Many have asked about my Milky Way shots. These are my personal recommendations:
1) Must have New moon days. You have a day before and after a New moon to have completely dark skies. I use Photopills(app) to look at the schedule. It happens every month. You can look at your location or Google it.
2) Look at the schedule of when and where the Milky Way is and how it is going to move. Google it's pattern by season. Where is the Nebula (center and brightest most colorfull part of the Milky Way. Horizontal, Vertical, and direction from your position.
3) I use a Sony A7RII. 42 Megapixels but I started with a Sony A6000. Any camera should capture it.

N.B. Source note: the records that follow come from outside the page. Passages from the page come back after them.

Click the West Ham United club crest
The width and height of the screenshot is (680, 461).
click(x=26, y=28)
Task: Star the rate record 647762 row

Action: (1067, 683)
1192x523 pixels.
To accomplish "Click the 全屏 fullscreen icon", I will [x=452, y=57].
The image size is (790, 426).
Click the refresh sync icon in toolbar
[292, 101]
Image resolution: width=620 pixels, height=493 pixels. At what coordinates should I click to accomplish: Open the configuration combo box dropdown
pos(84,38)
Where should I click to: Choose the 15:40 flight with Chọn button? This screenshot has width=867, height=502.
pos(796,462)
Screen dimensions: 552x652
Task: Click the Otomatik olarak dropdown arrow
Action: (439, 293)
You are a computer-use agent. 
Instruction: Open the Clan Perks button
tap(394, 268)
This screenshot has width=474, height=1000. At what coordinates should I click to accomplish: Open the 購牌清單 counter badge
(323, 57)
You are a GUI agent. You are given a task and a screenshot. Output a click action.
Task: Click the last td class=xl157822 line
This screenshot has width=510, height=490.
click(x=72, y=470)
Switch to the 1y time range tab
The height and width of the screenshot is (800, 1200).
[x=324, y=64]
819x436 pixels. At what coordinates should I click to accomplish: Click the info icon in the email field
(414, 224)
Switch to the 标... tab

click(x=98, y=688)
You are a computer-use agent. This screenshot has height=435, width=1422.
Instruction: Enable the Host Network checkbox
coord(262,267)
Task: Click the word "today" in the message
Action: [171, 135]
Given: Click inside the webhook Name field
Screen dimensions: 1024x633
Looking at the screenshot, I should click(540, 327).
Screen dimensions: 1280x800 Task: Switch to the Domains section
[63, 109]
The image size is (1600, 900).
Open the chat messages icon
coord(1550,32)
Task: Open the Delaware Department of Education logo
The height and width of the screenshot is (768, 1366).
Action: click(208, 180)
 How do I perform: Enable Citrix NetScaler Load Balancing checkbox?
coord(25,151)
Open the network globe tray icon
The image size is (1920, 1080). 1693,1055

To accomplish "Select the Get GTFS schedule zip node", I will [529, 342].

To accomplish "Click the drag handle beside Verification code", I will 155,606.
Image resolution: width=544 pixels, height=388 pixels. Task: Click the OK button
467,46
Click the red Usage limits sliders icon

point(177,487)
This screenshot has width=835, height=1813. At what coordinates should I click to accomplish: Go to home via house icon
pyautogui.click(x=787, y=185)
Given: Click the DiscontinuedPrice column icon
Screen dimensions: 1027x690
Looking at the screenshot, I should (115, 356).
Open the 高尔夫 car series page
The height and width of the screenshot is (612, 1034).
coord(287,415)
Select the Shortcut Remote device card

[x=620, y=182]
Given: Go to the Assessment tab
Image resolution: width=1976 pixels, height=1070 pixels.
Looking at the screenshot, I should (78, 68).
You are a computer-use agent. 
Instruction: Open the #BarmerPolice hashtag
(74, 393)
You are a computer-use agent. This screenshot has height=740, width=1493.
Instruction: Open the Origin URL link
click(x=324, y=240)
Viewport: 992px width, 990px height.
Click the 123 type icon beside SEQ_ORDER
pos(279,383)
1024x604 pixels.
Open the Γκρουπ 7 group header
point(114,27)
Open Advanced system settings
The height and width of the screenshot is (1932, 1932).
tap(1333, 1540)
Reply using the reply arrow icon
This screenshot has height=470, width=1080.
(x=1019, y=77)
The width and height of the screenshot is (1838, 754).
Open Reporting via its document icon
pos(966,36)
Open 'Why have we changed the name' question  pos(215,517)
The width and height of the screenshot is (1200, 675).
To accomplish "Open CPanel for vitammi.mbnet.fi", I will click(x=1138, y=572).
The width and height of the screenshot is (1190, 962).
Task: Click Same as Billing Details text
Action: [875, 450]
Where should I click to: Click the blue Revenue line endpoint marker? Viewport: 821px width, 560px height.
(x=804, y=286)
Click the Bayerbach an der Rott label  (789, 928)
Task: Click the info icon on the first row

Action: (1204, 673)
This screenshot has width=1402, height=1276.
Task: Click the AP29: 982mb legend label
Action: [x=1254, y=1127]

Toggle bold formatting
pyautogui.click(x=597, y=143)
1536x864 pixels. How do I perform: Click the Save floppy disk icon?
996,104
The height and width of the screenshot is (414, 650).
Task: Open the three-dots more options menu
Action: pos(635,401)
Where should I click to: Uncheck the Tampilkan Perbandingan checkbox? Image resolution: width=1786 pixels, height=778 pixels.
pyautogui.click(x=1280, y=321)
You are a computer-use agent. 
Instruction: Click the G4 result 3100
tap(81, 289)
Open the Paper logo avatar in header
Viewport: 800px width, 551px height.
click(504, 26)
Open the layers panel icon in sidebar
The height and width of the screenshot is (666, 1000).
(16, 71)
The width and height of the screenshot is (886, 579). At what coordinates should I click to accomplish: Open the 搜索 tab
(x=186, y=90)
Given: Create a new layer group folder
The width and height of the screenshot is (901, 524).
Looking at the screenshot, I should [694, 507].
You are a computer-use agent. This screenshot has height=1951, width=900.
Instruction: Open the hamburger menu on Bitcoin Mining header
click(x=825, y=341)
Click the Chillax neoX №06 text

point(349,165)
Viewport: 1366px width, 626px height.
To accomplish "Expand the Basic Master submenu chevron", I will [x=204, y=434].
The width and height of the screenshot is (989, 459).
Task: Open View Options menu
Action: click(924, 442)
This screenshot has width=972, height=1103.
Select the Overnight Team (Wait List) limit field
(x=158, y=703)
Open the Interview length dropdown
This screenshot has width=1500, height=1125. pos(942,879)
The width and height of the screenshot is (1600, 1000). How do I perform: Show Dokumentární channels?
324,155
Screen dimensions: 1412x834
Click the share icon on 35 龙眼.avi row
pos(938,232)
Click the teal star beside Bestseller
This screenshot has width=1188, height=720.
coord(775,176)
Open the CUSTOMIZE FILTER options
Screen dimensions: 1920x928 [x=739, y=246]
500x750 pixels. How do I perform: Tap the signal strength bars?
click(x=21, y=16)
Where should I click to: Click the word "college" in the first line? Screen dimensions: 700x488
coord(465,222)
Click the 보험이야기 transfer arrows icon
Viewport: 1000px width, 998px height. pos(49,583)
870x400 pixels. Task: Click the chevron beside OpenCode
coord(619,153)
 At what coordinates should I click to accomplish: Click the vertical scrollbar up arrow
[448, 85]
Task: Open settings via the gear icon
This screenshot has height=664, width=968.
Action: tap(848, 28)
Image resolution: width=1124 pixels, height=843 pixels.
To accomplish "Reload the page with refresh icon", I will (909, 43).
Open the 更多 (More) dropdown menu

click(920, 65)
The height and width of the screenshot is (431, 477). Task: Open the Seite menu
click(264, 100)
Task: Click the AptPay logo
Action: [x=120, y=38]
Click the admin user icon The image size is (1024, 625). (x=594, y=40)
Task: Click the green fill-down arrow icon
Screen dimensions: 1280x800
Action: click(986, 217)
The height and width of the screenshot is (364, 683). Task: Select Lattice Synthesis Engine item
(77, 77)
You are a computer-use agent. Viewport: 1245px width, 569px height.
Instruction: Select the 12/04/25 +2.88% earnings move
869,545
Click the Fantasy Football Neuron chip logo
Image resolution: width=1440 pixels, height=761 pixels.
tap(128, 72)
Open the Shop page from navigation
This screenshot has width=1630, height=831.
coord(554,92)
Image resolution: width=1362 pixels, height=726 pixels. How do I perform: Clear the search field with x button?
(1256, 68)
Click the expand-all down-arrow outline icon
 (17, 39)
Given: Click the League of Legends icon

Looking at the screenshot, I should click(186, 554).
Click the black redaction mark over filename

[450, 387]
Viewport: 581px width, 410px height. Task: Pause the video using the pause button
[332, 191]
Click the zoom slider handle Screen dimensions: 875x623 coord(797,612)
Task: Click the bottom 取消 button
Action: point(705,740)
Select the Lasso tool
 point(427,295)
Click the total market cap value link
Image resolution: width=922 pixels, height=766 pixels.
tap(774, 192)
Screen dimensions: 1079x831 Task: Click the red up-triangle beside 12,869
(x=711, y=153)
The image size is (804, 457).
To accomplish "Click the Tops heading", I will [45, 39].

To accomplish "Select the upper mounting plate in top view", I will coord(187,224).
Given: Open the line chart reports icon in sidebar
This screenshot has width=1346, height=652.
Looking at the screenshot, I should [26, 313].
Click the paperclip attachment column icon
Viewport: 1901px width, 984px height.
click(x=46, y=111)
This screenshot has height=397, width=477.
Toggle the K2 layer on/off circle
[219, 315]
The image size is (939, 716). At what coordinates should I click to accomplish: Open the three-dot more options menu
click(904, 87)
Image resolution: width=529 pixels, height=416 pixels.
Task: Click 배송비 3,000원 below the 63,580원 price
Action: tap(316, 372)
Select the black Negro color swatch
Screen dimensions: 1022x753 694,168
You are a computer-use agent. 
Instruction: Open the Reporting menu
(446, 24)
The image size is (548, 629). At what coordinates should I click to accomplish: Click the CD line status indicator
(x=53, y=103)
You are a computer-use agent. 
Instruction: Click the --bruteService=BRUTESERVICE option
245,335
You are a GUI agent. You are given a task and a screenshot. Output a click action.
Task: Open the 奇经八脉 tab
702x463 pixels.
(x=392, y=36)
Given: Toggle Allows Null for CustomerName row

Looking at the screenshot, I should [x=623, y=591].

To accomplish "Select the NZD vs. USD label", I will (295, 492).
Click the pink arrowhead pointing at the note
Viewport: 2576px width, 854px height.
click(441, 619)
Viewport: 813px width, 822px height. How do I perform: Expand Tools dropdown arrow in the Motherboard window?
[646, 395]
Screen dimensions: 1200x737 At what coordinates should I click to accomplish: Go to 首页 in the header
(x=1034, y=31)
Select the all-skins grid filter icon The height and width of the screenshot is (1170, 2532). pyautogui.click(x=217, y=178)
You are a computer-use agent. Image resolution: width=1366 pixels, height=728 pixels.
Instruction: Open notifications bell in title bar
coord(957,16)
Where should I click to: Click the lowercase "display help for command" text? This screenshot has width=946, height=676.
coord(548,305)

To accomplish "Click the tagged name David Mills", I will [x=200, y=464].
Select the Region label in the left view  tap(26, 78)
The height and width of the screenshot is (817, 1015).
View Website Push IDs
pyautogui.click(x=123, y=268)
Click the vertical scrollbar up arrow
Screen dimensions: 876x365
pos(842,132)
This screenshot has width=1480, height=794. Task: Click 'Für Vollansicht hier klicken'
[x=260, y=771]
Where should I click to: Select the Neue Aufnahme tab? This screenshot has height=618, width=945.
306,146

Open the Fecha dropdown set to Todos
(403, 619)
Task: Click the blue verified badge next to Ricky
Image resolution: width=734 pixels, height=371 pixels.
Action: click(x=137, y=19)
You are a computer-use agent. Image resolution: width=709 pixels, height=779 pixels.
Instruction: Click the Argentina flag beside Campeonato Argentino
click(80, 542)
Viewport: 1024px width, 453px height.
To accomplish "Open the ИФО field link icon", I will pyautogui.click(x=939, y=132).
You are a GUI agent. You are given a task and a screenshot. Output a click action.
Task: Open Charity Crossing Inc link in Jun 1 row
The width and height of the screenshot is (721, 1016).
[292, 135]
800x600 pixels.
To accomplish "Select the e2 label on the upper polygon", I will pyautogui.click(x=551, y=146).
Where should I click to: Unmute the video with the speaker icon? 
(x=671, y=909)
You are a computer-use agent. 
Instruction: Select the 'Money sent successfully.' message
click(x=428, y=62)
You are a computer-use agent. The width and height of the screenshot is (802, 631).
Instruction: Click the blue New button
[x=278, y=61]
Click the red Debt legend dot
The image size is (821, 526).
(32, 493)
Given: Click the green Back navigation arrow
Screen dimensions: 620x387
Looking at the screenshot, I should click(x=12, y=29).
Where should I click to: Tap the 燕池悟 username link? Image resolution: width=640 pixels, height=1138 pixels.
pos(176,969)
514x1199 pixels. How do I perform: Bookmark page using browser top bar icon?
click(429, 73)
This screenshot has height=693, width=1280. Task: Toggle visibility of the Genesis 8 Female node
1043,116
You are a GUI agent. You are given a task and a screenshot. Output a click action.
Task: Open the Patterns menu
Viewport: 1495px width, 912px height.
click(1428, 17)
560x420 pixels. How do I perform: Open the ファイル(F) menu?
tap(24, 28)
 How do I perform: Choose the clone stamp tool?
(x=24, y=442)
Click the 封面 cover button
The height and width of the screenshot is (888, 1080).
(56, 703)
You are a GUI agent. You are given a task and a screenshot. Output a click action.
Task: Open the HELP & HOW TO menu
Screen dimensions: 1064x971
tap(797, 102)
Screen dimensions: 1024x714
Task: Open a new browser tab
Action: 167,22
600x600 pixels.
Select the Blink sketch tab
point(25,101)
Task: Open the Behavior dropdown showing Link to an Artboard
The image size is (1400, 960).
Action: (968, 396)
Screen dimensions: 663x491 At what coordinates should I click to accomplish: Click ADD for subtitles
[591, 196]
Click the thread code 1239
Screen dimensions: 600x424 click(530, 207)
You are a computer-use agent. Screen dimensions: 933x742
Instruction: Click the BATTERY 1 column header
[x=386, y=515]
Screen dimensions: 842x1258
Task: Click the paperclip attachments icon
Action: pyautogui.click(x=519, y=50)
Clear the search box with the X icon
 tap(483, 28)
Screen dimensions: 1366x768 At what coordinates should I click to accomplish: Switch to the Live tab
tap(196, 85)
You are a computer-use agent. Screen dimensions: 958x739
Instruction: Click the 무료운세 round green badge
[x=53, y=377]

4) I love a wide lens. My preferred is 16-35 f2.8 full frame on the 7RII and the 10-18 f4.5 on the 6000. The smaller the number fstops the less time on the shutter.
5) Settings: Shutter 20-30 seconds. Practice and see results. With the f2.8 (super wide aperture I use 25-30 seconds.
Aperture, the largest your lens has available. f2.8(the larger) through f5.6 (smaller). Open it to the widest available. If you have 1.4f even better. You can go for a faster shutter speed like 10-20 seconds.
ISO I use 3600 anything less you can't make out the Milky Way, but try it out.
Focus manually. I set it to 1m when I forget to set during daylight, take shots, re-focus and see results. Use tape to hold focus ring from turning. As you are handling the camera you can easily re-focus and change the focus setting.
DO NOT SET SHUTTER longer than 30 seconds. The Earth spins (YES! Flat-earthers, it is round) as the Earth spins the stars do not move, the Earth moves and the shot gets blurry. If you don't believe me try it. If you set the shutter longer, leave it long enough for an awesome star trail shot ;-). I will re-post a couple of shots with the actual settings as an example. Any other questions, just ask. Have fun!
ps. Photopills has a cool feature to see the milky way from any position in the world at any time. Check it out.